14-Jan-2 Jobless-Insurance Tax Rises Again for Ohio Employers 

Jobless-insurance fee hiked to repay federal loan to state

Ohio employers face another tax hike in 2014 to help pay off the state’s unemployment-compensation loan from the federal government.

The federal employment tax paid by employers was bumped up for the third time starting yesterday under an automatic repayment system for states that have failed to repay their debts. This increase, plus two previous ones, will cost employers an additional $63 per employee this year, according to the state Department of Job and Family Services.
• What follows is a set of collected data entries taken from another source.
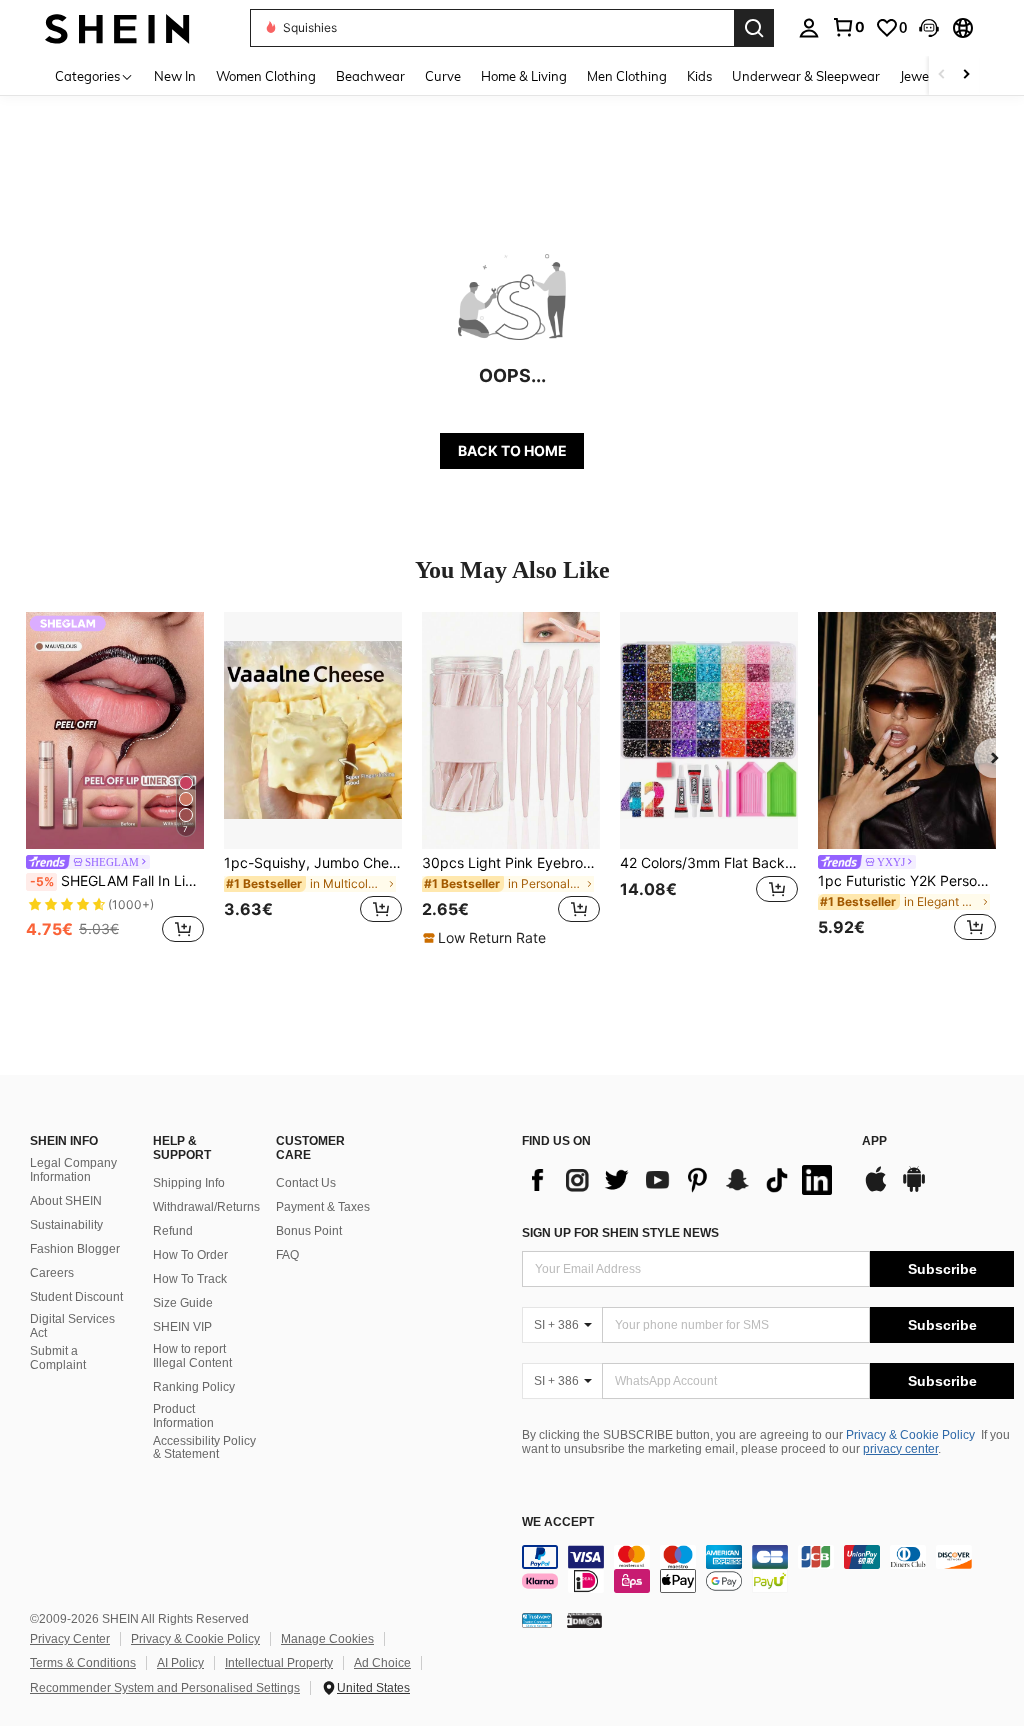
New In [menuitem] (175, 76)
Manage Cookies (327, 1639)
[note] (487, 938)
Employers pay state and federal payroll taxes to fund jobless benefits. But without sufficient reserves when the recession hit, Ohio and 35 other states were forced to borrow from the federal trust fund to continue paying benefits to unemployed workers.
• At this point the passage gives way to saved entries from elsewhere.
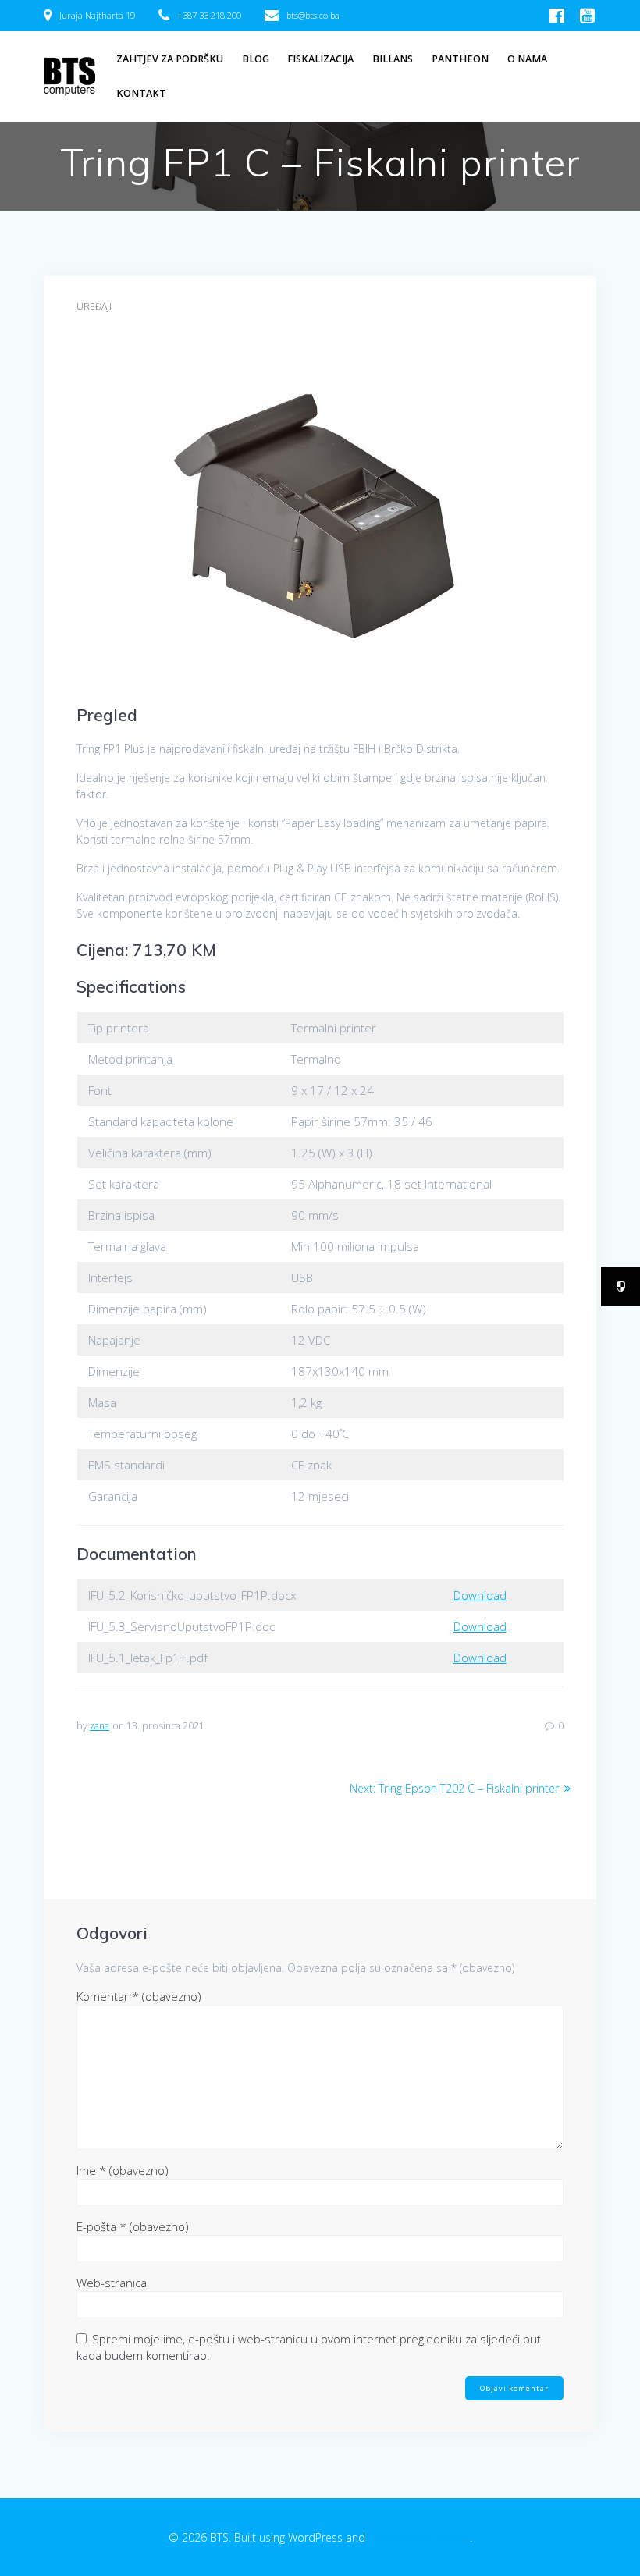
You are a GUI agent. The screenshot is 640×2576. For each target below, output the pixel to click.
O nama (527, 59)
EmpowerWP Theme (419, 2537)
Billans (392, 59)
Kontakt (141, 93)
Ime (122, 2170)
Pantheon (460, 59)
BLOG (255, 59)
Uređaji (94, 306)
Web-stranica (111, 2282)
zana (99, 1725)
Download (480, 1595)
Ohio began borrowing in January 2009, with the state’s debt peaking at $2.6 billion, said Benjamin Johnson, spokesman for the Department of Job and Family Services.

The debt is down to $1.55 billion after several state payments on the principal totaling $1.3 billion and reductions in federal employer tax credits in each of the past two years that generated $276 million applied to the balance.

According to the U.S. Department of Labor, Ohio is among 15 states and the Virgin Islands owing a combined $20.5 billion. Ohio’s $1.55 billion debt is bigger than that of all but three of the others: California ($9.7 billion); New York ($3 billion); and North Carolina ($1.8 billion).

Under the repayment system, the tax credit on federal unemployment taxes paid by employers is reduced 0.3 percent each year, effectively increasing the amount they must pay. Ohio’s credit has now been cut three times, for a total reduction of 0.9 percent.

State officials have not projected when the debt will be repaid, and employers can expect their tax burden to continue to grow.

Concerned about the impact on businesses, some House Republicans want to use the state’s estimated $404 million savings from the federally funded expansion of Ohio’s Medicaid program to pay down the debt.

Rep. Dave Hall, R-Millersburg, recently introduced a bill that would require the savings be applied to the principal of Ohio’s loan, which would reduce the debt by nearly a third. The legislation, House Bill 329, has 14 co-sponsors.

“Some business owners (in my district) brought this to my attention,” Hall said. “When you are having to pay extra money for something like this, that’s less you have for hiring and other things.”

He hopes his bill raises awareness about the debt and generates other ideas about how to pay it off. “This is just one step in the process. It will take a couple of budget cycles to handle this,” Hall said.

His proposal has competition. Other legislators have suggested using the Medicaid savings to reduce state taxes, while some have proposed using it to restore state aid to local governments that was slashed during the recession.

Meanwhile, Democrats last year proposed tapping the state’s rainy-day fund to pay down the unemployment-compensation loan.

“Anything we can do to pay down the debt is a good idea,” said Andrew Doehrel, president of the Ohio Chamber of Commerce and co-chairman of a now-defunct state commission tasked with recommending ways to keep the fund solvent.

Doehrel said the higher tax hasn’t been too hard on most businesses, but it will become a burden as it grows.

“Employers will wake up one day and look at this being $150 or $200 per employee and say: ‘Geez, what’s going on?’ Any time you increase your cost per employee, it means you can’t use the money to employ another position or do something else you want to do,” Doehrel said.

Until Hall’s bill was introduced, Ohio’s debt had gotten little attention.

The Unemployment Compensation Advisory Council, a 12-member panel of business, labor and legislative leaders, hasn’t met for three years and no longer has any members. The governor and legislative leaders appoint members, but they have not done so for several years, and there has been talk of abolishing the panel. Its most-recent recommendations — representing a compromise between business and labor — failed to win approval by the General Assembly.

“The debt has to be addressed in some way, shape or form,” Doehrel said. “But it’s no closer than we’ve talked about in the last few years. We either have to increase taxes (paid by employers) or cut benefits (given to jobless workers), or some combination of both, but neither side wants to do either.”